One Sky Dog
Hi Eddy,toggle quoted messageShow quoted text
I am suggesting your developed method of repair is not appropriate for our aircraft.
A proper repair is to: Remove all paint and fairing to expose the damage. Remove damaged plies and core. Replace core with same type and density leave a few thousands of an inch low. Scarf glass plies 20:1 ratio. Replace repair layers one for one same direction with just enough resin, not floating. For 9 oz. cloth this will leave the visible weave of the top repair layer. Lightly scuff with fine scotch Brite to remove the shine and fill the weave and repair area with epoxy and micro balloon mix to fair in with the surrounding surface. Prime and paint.
Sailplanes are powered by “gravitational acceleration is approximately 9.8 m/s squared” weight is good unless you want to be a leaf. Drag is bad for sailplanes competition sailplanes carry a lot of water to increase their wing loading.
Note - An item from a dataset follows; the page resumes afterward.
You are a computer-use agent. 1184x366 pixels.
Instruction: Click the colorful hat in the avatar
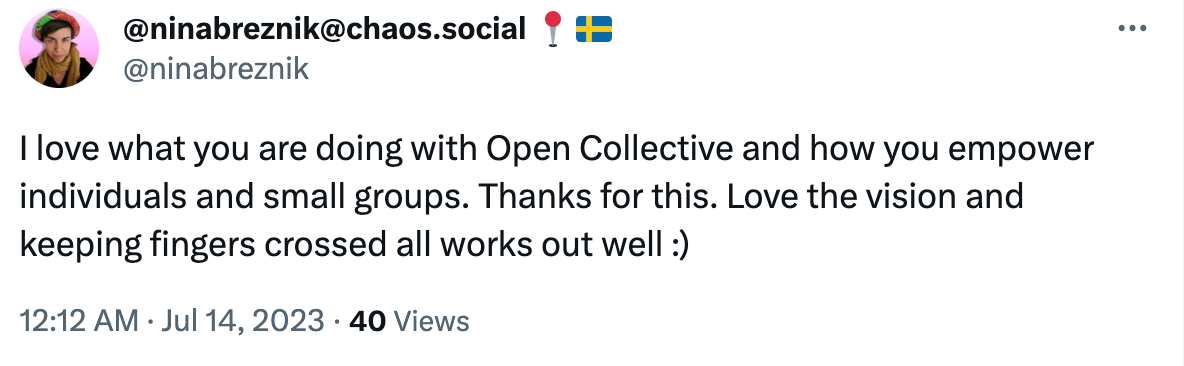(x=57, y=23)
You are right high strength composites are made by precisely controlling the fiber volume and minimizing voids. Your laminate turns out with greater specific strength but gives up stiffness because it is thinner.
I am only worried because your repair methods are not the ones that the designers of our airplanes have approved. I can patch a hole in my Cessna with a beer can and it would probably be strong enough if I bonded it on instead of riveting, but it would not be the right way to do it according to the designer.
That is my point not designer approved, and I do know there are a thousand ways to make and repair composite stuff.